By Mr. LIMS | October 17, 2021
How viable is open source software in the laboratory setting?
One of the reasons that most businesses avoid using open source software to handle their line of business functions is that the software typically does not come with support. Basically, you get what you paid for. You paid nothing; you get nothing. Laboratories are not in business for the fun of it. It is not a hobby, it is a serious matter and the software that runs the laboratory is equally serious. Given these realities, most labs simply avoid open source software and select a product and company based on features, service and best value fit for their needs.
This does not exclude open source software, but if that software is to compete, it had better be of high quality and well supported by the company that is delivering that software to the laboratory. The lab is not just buying some software, but they are buying software that is supposed to provide a real solution. When there is a problem (which we all know that software is not perfect, there is always something coming up), it had better be supported with a Service Level Agreement for that support.
Open source is not a problem for labs, it is just that open source must live to the same service and performance level expectations of the commercial products, or it will never be considered. A free price for software is no win for the lab if it does not perform at every level the lab needs. This goes for every type of business. I have tried adding various open source software to my company – such as CRM and other things – and have dumped it in favor of some very expensive commercial alternatives all because of support services we needed. Sometimes FREE stuff is the most expensive.
On the other hand, I have started replacing all of our windows servers with Linux and all of our SQL Server with Postgres, and we will never look back. We paid a fortune for the MS software stack, and it has been nothing but an under performer for high throughput, mission critical operations, while the free, open source alternatives have simply outperformed at every level. You just cannot make blanket statements that open source is better or worse than commercial offerings. It is all about features, service and performance.
My Favorite Open Source Tool
There is one open source tool I wanted to let all of you know about that I have absolutely fallen in love with. I have tried every type of tool for instrument and systems integration such as Mirth, Mulesoft, Data Innovations, Labtronics and a ton of custom stuff. Absolutely none of them compare at any level to a free, open source product called Nodered. We at LabLynx use it for all of our integrations and automation of laboratories. We have invested heavily into the product and have built a huge and growing library of packaged integrations for ERP’s, EHR’s, lab instrumentation, industrial controls, lab robotics, government reporting systems such as METRC in cannabis, public health reporting for covid cases and the list goes on and on and on. We have built an IoT device for local device integrations such as lab instrumentation and robotics such as Hamilton, Hudson and Teacan. We use it for in lab panel monitor kiosks for real time control and monitoring and alerting.

• _EXERCISE 1_
Reproduce word for word everything in the blog post on open source software from "On the other" down to "service and performance.".
• _EXERCISE 2_
Decide whether each statement agrees with the blog post on open source software, answering yes or no and quoting the words that settle it: (a) The author has begun replacing the company's Windows servers with Linux. (b) The author kept the open source CRM software because its support met the company's needs. (c) LabLynx uses Nodered for all of its integrations and automation of laboratories.
The listing is separate material, unrelated to the blog post on open source software.

• _EXTRACTED DATA_
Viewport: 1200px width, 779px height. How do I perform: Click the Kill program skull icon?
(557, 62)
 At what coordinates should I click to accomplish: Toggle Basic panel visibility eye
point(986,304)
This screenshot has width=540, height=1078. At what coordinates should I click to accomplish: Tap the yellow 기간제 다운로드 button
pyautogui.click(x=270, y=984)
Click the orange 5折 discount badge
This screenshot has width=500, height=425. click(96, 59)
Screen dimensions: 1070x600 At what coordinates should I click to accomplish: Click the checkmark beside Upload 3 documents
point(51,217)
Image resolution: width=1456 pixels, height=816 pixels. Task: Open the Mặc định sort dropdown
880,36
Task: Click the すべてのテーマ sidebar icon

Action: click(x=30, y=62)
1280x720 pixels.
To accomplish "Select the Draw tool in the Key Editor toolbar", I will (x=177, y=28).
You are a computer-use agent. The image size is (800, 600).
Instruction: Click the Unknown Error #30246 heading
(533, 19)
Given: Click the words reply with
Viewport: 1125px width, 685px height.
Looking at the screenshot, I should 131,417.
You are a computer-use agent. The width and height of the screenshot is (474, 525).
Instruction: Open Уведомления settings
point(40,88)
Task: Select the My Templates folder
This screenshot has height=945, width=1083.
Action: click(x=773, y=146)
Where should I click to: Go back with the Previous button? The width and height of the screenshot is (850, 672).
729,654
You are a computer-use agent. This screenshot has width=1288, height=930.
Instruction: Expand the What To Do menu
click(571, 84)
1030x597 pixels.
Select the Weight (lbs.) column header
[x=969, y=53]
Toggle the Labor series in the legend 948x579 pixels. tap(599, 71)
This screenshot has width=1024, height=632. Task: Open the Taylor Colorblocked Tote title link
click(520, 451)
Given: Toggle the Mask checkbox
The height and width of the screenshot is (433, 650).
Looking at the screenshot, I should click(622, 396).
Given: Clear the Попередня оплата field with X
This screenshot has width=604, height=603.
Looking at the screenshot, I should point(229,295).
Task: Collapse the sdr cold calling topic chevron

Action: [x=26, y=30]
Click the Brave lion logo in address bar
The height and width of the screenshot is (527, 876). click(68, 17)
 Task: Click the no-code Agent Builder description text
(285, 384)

• _EXERCISE SOLUTION 1_
On the other hand, I have started replacing all of our windows servers with Linux and all of our SQL Server with Postgres, and we will never look back. We paid a fortune for the MS software stack, and it has been nothing but an under performer for high throughput, mission critical operations, while the free, open source alternatives have simply outperformed at every level. You just cannot make blanket statements that open source is better or worse than commercial offerings. It is all about features, service and performance.

• _EXERCISE SOLUTION 2_
(a) Yes: "I have started replacing all of our windows servers with Linux"
(b) No: "have dumped it in favor of some very expensive commercial alternatives all because of support services we needed"
(c) Yes: "We at LabLynx use it for all of our integrations and automation of laboratories."